Helicopters clattered overhead, lifting out survivors, as rescue workers searched through mud and piles of stones in residential areas about 5 km (3 miles) from the city centre.
Among those dug out of the debris were two brothers, aged eleven and two, whose house was struck as they slept.
A child's red school bag, covered in mud, lay in the debris. Houses had been pushed 100 metres (yards) by the landslide in the worst-hit area, where thick, knee-high mud hampered rescue efforts.
"The rain was just pouring down and the street in front of my house turned into a river," a man in his 70s told national television NHK.
The soil in the area was of a kind that absorbed water until it suddenly loosened and slid, increasing the danger, disaster management experts told NHK.
Cities in land-scarce Japan often expand into mountainous areas, leaving such development vulnerable to landslides.

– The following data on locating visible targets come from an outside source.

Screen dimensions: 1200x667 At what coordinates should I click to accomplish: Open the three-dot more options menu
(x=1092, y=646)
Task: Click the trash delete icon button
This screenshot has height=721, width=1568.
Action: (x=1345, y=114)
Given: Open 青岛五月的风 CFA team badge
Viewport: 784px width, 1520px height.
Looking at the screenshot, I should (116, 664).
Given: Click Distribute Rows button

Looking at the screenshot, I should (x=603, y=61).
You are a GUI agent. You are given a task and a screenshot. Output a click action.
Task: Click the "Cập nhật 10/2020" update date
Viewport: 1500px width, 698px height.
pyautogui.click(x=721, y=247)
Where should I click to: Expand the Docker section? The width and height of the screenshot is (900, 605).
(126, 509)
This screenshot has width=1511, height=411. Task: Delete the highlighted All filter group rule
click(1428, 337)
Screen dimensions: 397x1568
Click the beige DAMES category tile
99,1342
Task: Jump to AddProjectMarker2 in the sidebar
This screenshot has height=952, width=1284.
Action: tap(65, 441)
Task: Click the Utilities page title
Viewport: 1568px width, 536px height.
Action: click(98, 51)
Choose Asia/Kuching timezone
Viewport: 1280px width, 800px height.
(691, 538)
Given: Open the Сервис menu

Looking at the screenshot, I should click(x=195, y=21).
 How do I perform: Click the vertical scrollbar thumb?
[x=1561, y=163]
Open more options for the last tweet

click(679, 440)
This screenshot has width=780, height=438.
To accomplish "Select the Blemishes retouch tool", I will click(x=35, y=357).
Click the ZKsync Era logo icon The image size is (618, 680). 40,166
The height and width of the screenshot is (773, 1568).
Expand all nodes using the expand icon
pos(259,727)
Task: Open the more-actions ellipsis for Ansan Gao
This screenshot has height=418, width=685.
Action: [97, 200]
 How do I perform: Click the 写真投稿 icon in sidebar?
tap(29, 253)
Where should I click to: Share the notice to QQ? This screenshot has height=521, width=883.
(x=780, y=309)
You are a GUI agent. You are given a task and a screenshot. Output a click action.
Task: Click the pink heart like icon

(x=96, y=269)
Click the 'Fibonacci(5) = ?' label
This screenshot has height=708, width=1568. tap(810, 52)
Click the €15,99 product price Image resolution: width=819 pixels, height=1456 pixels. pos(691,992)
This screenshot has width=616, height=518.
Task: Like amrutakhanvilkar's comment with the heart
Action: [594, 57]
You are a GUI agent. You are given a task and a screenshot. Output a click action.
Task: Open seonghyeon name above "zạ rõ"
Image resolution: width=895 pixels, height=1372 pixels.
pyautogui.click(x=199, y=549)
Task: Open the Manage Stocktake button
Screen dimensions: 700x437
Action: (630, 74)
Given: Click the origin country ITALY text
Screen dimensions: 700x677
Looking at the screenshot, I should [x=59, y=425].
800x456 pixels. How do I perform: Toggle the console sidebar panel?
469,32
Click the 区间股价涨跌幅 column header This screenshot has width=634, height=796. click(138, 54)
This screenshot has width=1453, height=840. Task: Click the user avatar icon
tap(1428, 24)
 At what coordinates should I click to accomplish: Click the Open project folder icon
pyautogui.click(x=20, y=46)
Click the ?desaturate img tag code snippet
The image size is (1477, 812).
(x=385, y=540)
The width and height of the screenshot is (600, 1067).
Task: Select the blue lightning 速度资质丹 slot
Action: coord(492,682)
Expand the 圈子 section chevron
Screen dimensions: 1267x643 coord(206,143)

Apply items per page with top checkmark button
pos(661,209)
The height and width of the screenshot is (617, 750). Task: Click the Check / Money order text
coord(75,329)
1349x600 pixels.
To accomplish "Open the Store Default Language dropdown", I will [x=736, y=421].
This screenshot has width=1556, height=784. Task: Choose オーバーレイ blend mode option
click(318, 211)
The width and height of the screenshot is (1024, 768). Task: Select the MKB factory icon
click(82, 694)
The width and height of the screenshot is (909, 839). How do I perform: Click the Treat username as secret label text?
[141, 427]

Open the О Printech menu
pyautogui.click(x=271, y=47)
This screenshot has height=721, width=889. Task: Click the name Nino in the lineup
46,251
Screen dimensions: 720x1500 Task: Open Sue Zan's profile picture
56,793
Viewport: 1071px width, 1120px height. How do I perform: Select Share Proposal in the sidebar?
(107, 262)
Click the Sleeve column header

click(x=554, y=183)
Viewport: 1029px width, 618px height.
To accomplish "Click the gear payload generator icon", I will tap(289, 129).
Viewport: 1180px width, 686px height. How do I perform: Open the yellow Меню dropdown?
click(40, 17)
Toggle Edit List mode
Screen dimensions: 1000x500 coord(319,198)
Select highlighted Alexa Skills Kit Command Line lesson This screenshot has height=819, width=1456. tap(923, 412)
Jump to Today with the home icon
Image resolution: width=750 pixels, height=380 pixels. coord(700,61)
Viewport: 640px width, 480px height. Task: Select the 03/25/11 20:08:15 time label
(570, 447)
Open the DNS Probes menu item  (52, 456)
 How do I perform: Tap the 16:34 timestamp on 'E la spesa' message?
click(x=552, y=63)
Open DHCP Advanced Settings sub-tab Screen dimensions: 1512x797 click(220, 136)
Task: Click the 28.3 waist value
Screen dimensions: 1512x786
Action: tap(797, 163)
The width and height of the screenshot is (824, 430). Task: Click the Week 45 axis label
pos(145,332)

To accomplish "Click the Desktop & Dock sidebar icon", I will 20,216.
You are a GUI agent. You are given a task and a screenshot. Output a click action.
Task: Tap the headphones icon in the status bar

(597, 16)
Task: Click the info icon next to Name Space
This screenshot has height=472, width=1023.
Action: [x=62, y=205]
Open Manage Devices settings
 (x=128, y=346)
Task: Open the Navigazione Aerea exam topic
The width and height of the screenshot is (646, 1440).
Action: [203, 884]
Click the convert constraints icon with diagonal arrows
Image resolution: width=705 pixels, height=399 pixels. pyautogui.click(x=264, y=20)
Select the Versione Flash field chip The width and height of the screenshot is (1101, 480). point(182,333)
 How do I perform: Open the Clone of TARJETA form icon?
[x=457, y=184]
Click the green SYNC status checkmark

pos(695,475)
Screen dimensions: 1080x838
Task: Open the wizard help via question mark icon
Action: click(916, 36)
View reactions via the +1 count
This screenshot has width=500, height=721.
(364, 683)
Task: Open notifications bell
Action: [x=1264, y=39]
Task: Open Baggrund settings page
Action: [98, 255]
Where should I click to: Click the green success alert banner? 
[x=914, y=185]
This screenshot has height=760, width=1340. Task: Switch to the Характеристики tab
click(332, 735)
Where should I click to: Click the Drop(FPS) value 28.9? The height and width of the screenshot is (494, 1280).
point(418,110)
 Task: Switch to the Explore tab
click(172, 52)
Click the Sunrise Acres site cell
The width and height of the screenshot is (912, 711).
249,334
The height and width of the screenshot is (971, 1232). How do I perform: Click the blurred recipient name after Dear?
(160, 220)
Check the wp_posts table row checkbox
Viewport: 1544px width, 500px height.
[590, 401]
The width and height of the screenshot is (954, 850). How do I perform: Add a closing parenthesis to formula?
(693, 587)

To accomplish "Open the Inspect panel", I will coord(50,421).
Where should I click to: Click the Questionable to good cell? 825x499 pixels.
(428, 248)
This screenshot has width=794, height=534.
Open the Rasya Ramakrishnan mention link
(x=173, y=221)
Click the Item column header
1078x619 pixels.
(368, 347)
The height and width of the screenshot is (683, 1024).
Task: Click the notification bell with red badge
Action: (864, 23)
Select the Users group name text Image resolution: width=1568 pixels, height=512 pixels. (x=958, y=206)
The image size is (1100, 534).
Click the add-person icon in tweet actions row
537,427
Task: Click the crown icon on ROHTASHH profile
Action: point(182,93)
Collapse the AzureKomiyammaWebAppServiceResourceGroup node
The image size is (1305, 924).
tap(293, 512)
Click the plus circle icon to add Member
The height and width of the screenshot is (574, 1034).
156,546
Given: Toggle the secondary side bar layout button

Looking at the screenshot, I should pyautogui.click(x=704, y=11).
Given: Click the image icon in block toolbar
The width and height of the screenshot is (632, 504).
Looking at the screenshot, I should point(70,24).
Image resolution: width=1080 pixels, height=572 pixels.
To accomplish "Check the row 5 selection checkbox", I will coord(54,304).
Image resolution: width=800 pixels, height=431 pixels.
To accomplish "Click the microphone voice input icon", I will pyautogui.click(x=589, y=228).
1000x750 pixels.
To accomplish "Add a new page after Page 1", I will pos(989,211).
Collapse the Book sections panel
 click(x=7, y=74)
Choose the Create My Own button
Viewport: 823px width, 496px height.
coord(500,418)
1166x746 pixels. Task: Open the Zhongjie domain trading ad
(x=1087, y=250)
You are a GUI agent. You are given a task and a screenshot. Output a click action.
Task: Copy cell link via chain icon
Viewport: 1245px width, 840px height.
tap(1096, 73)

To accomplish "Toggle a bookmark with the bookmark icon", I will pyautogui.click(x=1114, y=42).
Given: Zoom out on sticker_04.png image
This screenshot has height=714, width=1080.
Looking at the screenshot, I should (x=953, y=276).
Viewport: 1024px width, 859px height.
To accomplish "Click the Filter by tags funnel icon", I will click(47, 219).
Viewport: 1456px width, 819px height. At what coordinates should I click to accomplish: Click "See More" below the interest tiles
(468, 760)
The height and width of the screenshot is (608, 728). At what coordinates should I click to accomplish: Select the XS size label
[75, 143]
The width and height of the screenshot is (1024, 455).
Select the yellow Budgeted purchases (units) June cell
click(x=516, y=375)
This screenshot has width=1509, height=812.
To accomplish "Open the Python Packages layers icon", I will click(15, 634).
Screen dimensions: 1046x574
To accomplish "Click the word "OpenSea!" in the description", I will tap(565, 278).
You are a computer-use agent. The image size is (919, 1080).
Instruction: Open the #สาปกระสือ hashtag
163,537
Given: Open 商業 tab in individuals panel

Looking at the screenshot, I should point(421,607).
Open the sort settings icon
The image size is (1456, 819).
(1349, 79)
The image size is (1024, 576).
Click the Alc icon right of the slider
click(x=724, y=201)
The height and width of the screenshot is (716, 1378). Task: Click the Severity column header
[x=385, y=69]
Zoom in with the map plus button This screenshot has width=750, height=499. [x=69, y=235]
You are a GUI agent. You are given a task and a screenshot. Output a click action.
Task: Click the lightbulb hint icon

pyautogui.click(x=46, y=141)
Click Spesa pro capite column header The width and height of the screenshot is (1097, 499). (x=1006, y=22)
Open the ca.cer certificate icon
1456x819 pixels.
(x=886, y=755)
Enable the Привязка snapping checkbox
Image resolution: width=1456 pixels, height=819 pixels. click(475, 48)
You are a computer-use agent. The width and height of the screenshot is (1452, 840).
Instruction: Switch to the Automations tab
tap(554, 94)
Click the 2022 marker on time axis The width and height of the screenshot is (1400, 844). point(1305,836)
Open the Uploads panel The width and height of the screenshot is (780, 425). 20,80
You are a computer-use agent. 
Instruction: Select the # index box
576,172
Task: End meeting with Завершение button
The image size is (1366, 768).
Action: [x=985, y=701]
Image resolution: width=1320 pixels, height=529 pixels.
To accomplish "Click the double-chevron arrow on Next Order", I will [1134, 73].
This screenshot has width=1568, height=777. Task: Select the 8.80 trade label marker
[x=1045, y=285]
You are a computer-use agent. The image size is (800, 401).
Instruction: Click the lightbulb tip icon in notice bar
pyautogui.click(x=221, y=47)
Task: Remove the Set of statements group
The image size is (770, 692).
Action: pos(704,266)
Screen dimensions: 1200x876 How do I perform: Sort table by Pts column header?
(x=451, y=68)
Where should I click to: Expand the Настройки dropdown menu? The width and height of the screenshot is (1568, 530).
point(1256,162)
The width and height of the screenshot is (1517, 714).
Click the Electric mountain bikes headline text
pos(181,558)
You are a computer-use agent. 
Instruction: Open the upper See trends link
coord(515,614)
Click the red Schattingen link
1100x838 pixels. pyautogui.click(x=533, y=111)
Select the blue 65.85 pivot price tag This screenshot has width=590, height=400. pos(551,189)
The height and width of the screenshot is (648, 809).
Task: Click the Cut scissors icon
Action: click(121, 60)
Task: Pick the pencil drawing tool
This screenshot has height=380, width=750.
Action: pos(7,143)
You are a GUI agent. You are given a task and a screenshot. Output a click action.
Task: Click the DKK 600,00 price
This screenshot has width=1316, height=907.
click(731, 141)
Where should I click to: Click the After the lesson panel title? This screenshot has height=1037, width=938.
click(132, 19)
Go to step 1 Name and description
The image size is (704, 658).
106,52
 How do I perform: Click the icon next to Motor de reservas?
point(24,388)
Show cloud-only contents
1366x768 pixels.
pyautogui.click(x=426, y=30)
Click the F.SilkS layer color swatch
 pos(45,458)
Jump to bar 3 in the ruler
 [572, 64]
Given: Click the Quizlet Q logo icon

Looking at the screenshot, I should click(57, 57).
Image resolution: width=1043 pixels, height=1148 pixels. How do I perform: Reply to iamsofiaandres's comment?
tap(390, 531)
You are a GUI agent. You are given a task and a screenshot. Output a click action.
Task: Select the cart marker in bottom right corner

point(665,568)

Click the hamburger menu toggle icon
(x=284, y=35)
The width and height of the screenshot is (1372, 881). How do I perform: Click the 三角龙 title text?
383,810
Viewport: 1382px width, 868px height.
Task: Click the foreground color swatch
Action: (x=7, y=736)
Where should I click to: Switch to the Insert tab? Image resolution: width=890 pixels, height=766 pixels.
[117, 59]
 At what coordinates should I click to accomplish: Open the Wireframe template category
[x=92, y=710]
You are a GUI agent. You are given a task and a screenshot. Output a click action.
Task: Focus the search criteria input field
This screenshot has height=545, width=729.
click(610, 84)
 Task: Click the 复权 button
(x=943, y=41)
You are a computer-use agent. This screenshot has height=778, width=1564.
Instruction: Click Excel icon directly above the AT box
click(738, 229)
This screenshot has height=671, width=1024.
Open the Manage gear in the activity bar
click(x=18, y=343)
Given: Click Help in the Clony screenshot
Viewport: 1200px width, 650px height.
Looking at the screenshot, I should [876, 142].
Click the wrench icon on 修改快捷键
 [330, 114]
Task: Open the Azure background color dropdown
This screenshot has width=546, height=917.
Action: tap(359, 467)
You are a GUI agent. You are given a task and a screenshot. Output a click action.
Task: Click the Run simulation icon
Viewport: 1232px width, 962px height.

About 240 mm (9 inches) of rain fell in the area in the 24 hours up to Wednesday morning, a record-breaking level equivalent to a month's worth of rain in a usual August, the Meteorological Agency said. Roughly half of that rain fell in one hour on Wednesday.
The force of the landslide crumbled asphalt roads, while streams of mud tore through neighbourhoods, turning houses into piles of twisted wreckage. Boulders with a diameter of as much as three metres (yards) lay scattered around.
More rain was likely in western Japan later on Wednesday.
Prime Minister Shinzo Abe cut short his summer vacation to head back to Tokyo. He said he would dispatch several hundred military personnel to help with rescue efforts.
Landslides killed 31 people in Hiroshima in 1999, including six in the same area hit this time.